Généralisée = tout le cortex en même temps ; partielle = un coin précis.

2. Crise tonicoclonique

Notions clés & Définitions

  • Crise tonicoclonique : La crise tonicoclonique est une crise convulsive généralisée en trois phases, débutant brutalement sans signes annonciateurs.
  • Phase tonique : La phase tonique est la première phase, brève, avec abolition de conscience et chute suivie d’une contracture musculaire généralisée.
  • Phase clonique : La phase clonique est la phase où apparaissent des secousses musculaires rythmiques, bilatérales et généralisées.
  • Phase résolutive stertoreuse : La phase résolutive stertoreuse correspond au coma postcritique puis à une reprise progressive avec confusion et amnésie.

Points essentiels

  • La crise tonicoclonique dure en général 5 à 10 minutes et débute brutalement sans signes annonciateurs.
  • La phase tonique dure 10 à 20 secondes avec cri initial, abolition de conscience, chute puis contracture généralisée.
  • L’apnée avec cyanose, tachycardie, poussée hypertensive, sueurs et hypersalivation peuvent accompagner la phase tonique.
  • La phase clonique dure 20 à 30 secondes et peut inclure une morsure de la langue liée au trismus.
  • La phase stertoreuse dure quelques minutes jusqu’à 10 minutes avec respiration stertoreuse, mousse sanglante, émission d’urines ou de matières, puis confusion et amnésie.

Astuce mémo

Tonique = tient (10-20 s), Clonique = secoue (20-30 s), Stentor = bruit + confusion (jusqu’à 10 min).

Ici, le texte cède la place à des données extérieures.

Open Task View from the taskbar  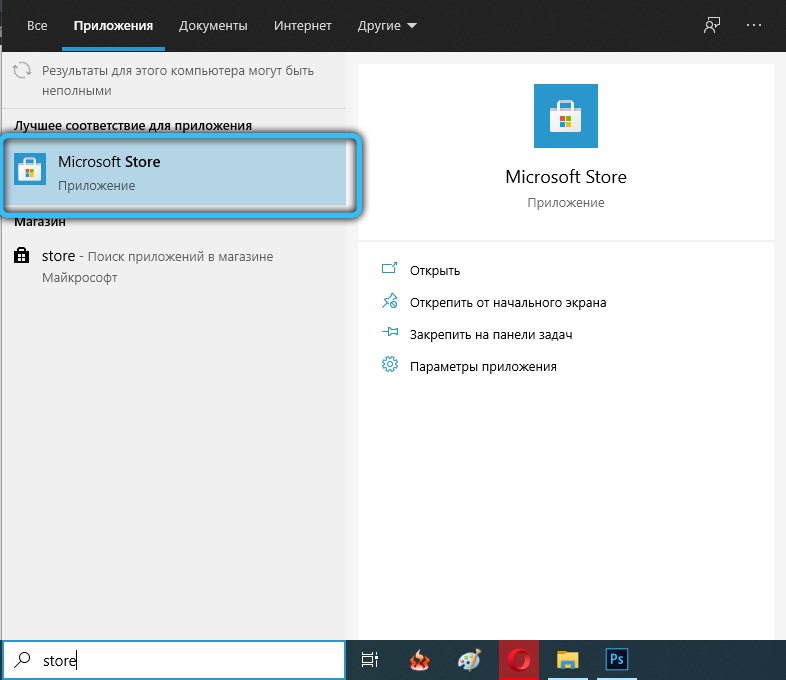[x=370, y=660]
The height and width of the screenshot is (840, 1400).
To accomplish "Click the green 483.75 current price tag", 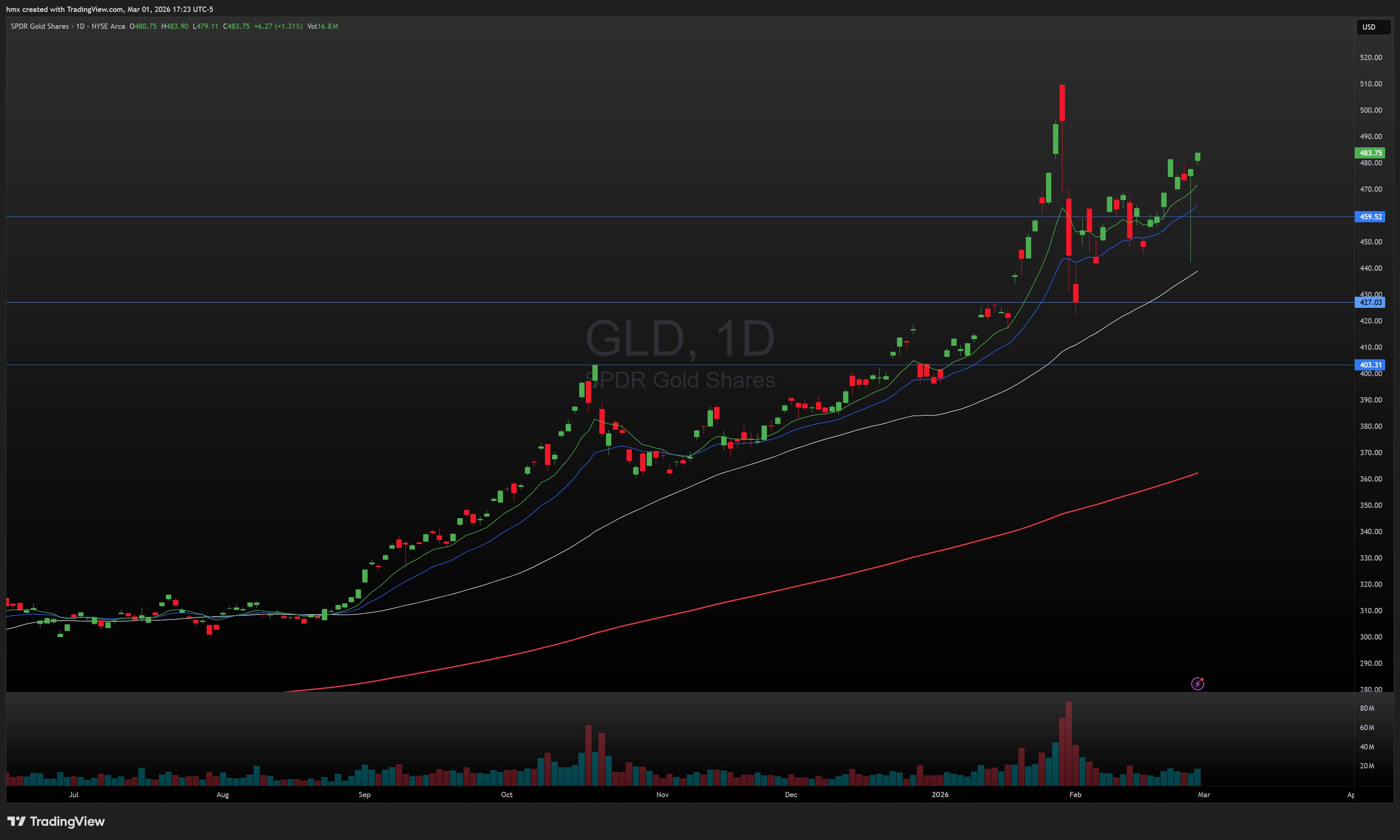I will (1370, 153).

3. Absence et crise myoclonique

Notions clés & Définitions

  • Absence : L’absence est une crise brève avec suspension de la conscience, regard fixe et arrêt des activités, sans chute et avec début/fin brusques.
  • Crise myoclonique : La crise myoclonique est une crise fréquente chez les adolescents, faite de secousses musculaires brèves bilatérales synchrones sans altération de la conscience.
  • Dette de sommeil : La dette de sommeil est un facteur favorisant la survenue des crises myocloniques, surtout au réveil.

Points essentiels

  • L’absence touche souvent les enfants de 4 à 6 ans et disparaît souvent à la puberté.
  • La durée typique d’une absence est d’environ 10 à 30 secondes avec arrêt de l’activité et absence de réponse.
  • Il n’y a pas de chute lors d’une absence et le sujet reprend son activité sans souvenir une fois la crise terminée.
  • Des petites clonies discrètes peuvent être observées pendant une absence.
  • La crise myoclonique survient typiquement au réveil, est favorisée par la dette de sommeil, et le patient peut laisser tomber son bol ; elle n’altère pas la conscience.

Astuce mémo

Absence = “freeze” sans chute ; Myoclonies = petits tressauts au réveil.

4. Crises partielles

Notions clés & Définitions

  • Crise motrice : La crise motrice correspond à des manifestations toniques et cloniques limitées à un hémicorps, restant localisées.
  • Crise sensitive : La crise sensitive provoque des sensations anormales de type paresthésies limitées à une zone.
  • Crise sensorielle : La crise sensorielle associe des signes hallucinatoires ou illusionnels relevant d’aires sensorielles.
  • Crise psychique : La crise psychique correspond à une perturbation d’une fonction corticale supérieure, avec troubles du vécu et de fonctions supérieures.

Points essentiels

  • Dans tous les types de crises partielles, l’intégrité de la conscience est décrite dans la source.
  • Les décharges concernent une partie limitée du cortex avec ou sans troubles de la conscience et peuvent secondairement se généraliser.
  • Crise motrice : toniques et cloniques limitées à un hémicorps et localisées.
  • Crise sensorielle : signes hallucinatoires/illusionnels auditifs, visuels, gustatifs ou olfactifs.
  • Crise psychique : aphasie, hallucinations, illusions, sensations de familiarité/déjà-vu et état de rêve.

Astuce mémo

Motricité = corps ; Sensitive = fourmis ; Sensorielle = hallucinations ; Psychique = vécu (déjà-vu/état de rêve).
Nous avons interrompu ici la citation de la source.